Task statement — Retype the lines of every item below word for word, leaving out the pictures.

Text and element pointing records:
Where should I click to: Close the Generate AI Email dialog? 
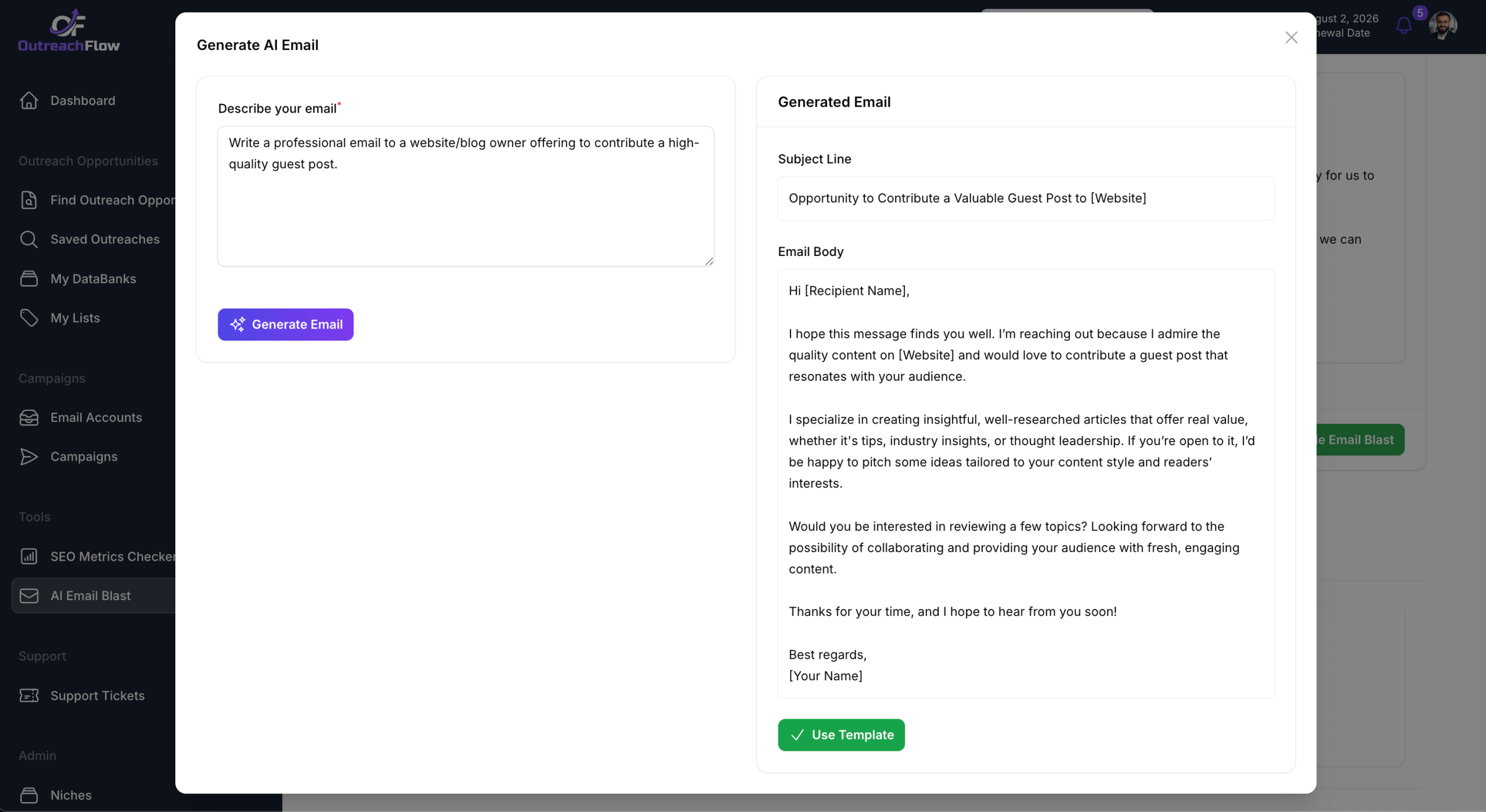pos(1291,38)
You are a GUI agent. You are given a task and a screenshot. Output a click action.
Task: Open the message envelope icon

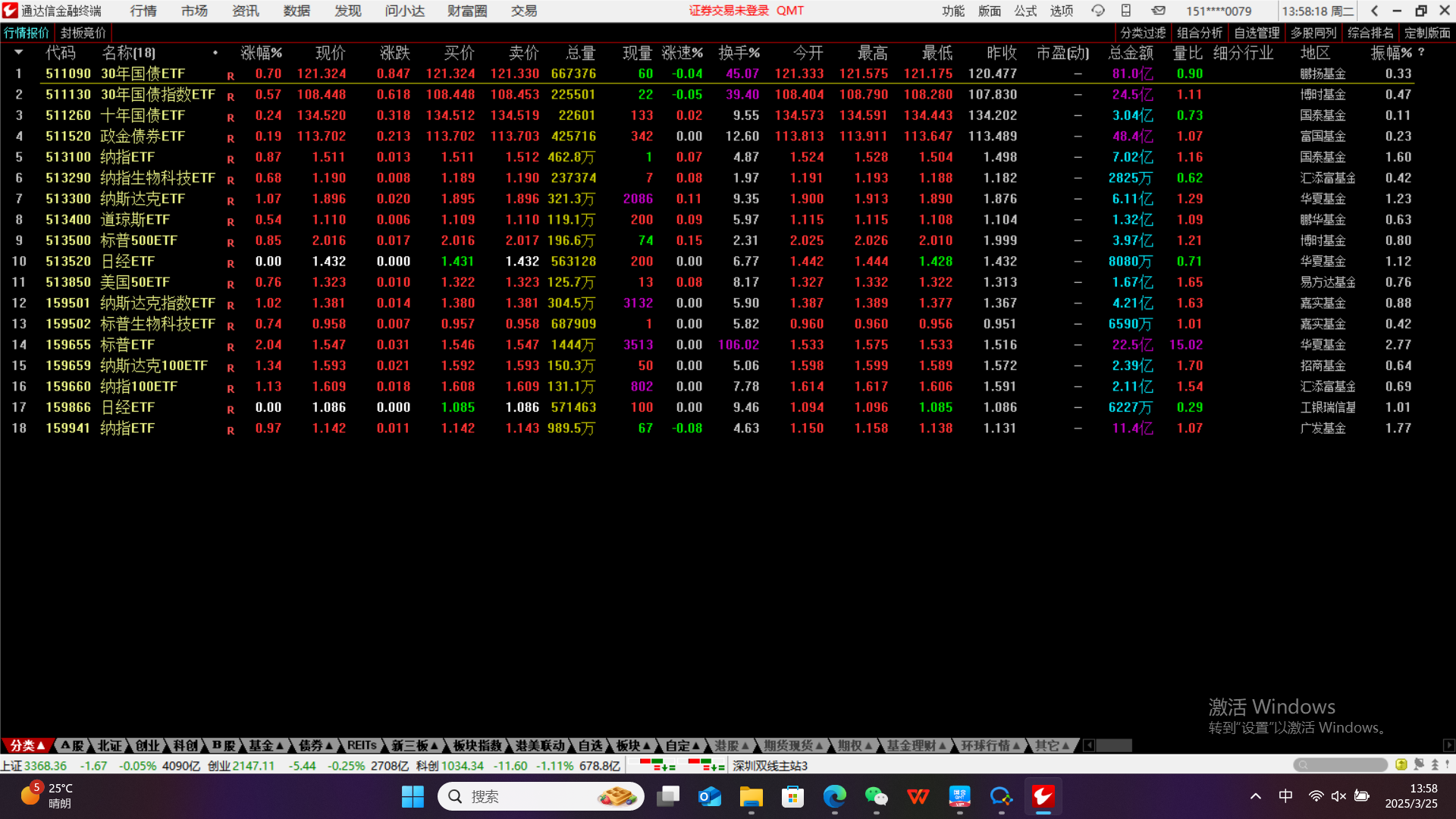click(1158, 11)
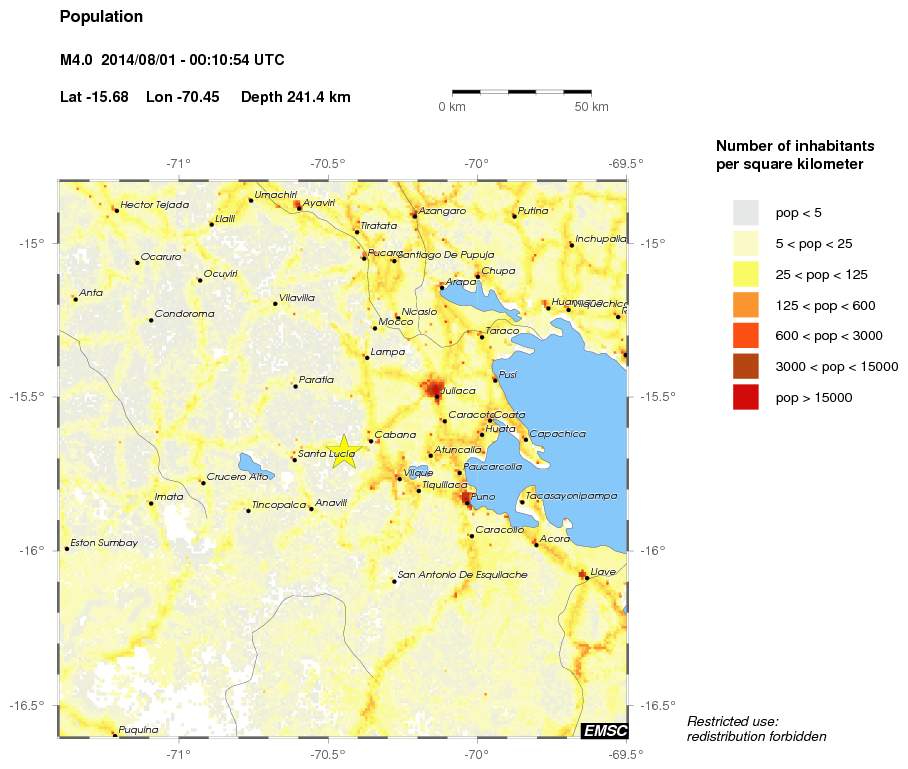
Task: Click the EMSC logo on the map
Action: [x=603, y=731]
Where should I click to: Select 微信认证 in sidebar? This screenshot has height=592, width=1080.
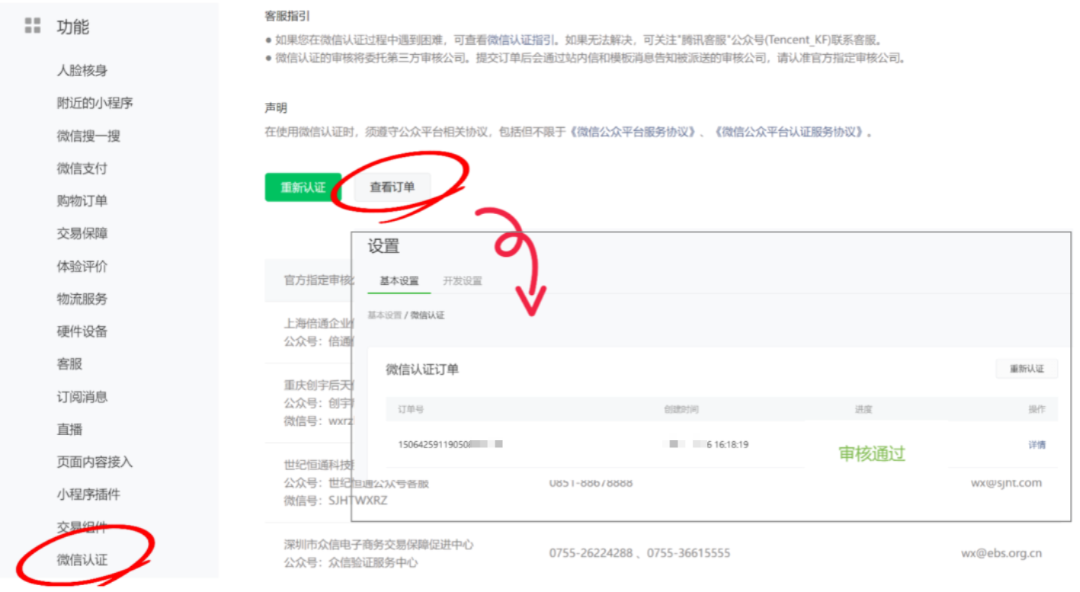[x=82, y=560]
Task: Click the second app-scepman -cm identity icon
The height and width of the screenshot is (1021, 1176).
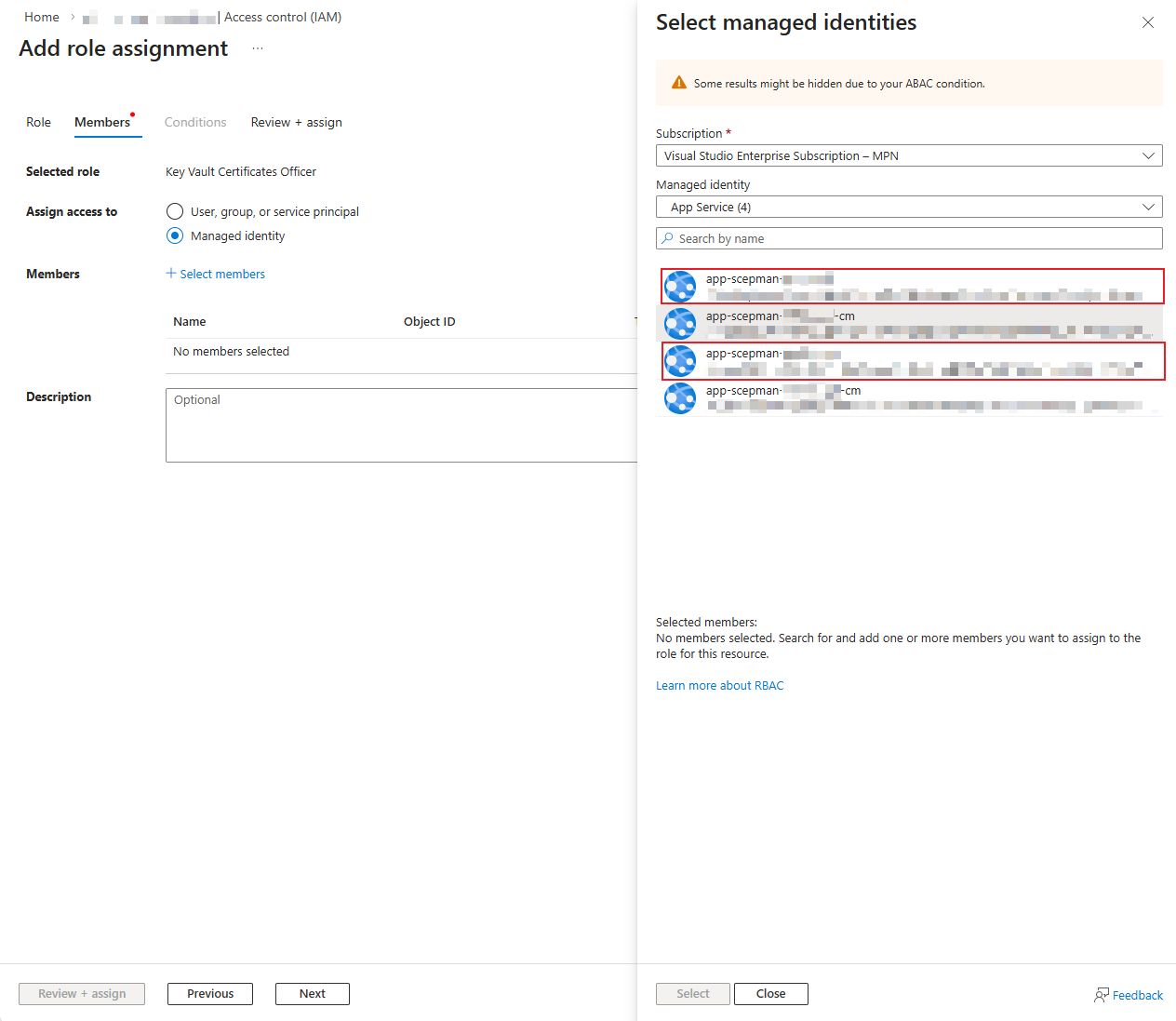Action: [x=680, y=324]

Correct response —
Where should I click to: Close the Generate AI Email dialog? 
pos(1291,38)
You are a GUI agent. You are given a task and a screenshot. Output a click action.
Task: Open the message envelope icon

click(1158, 11)
Task: Click the EMSC logo on the map
Action: [x=603, y=731]
Where should I click to: Select 微信认证 in sidebar? This screenshot has height=592, width=1080.
[x=82, y=560]
Task: Click the second app-scepman -cm identity icon
The height and width of the screenshot is (1021, 1176).
Action: [x=680, y=324]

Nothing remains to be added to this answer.